Exercise: Start to finish, print the data below exactly, without the images.

━━━

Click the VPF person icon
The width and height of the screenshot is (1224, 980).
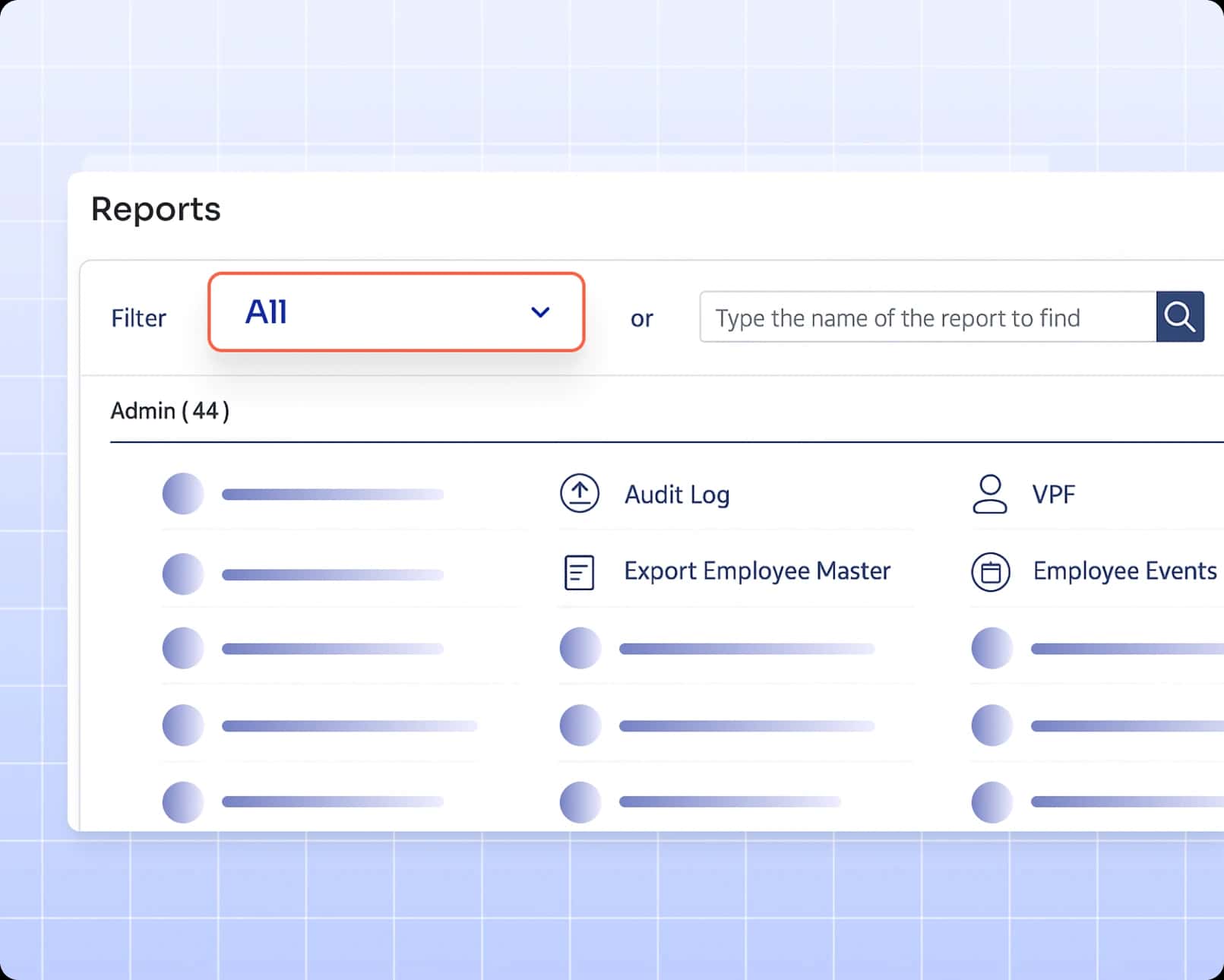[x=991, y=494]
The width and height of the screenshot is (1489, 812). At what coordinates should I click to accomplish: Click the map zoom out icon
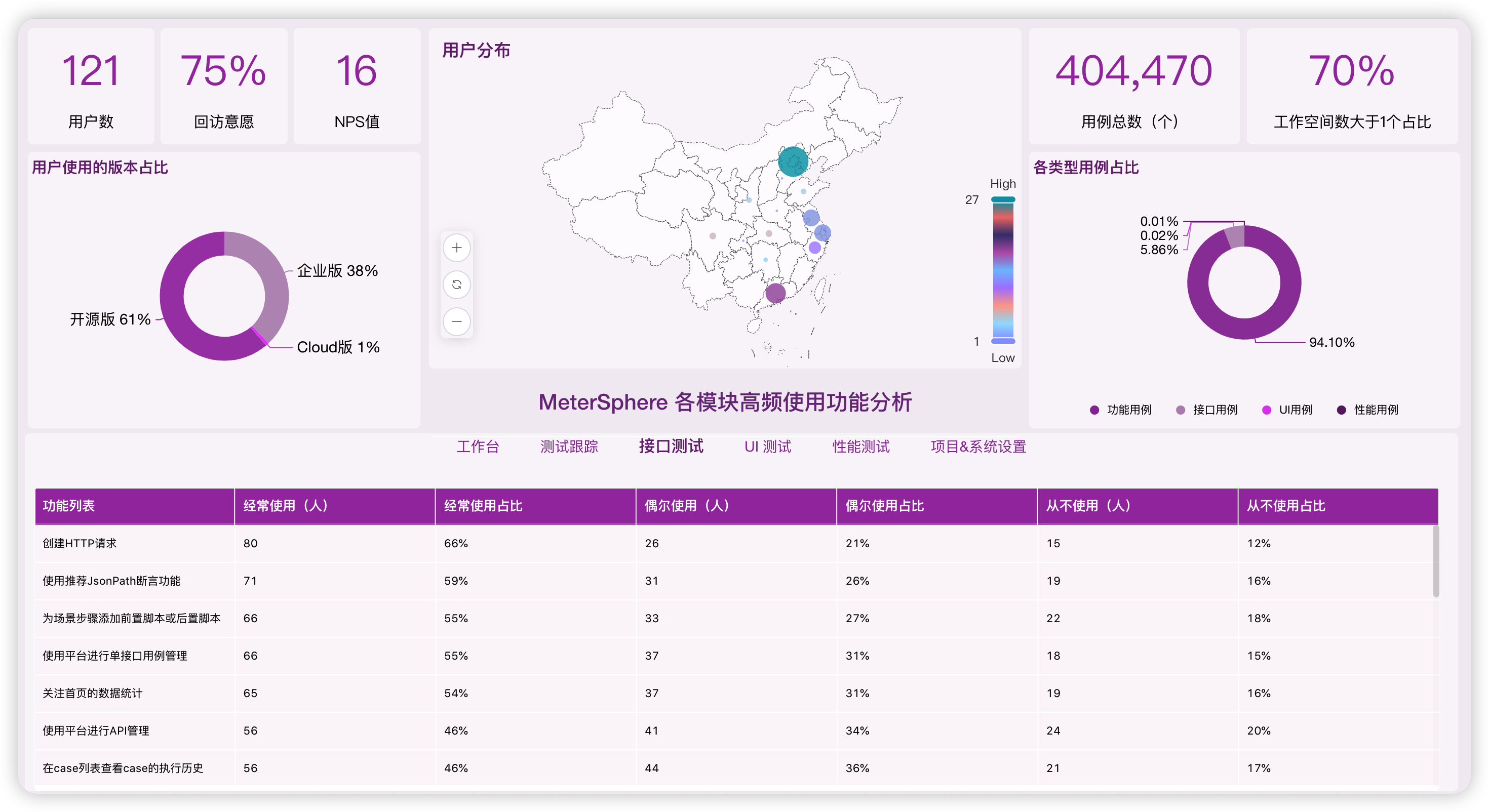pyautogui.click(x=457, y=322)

━━━

Task output:
Click the VPF person icon
The width and height of the screenshot is (1224, 980).
[x=991, y=494]
The width and height of the screenshot is (1489, 812). At what coordinates should I click to accomplish: Click the map zoom out icon
pyautogui.click(x=457, y=322)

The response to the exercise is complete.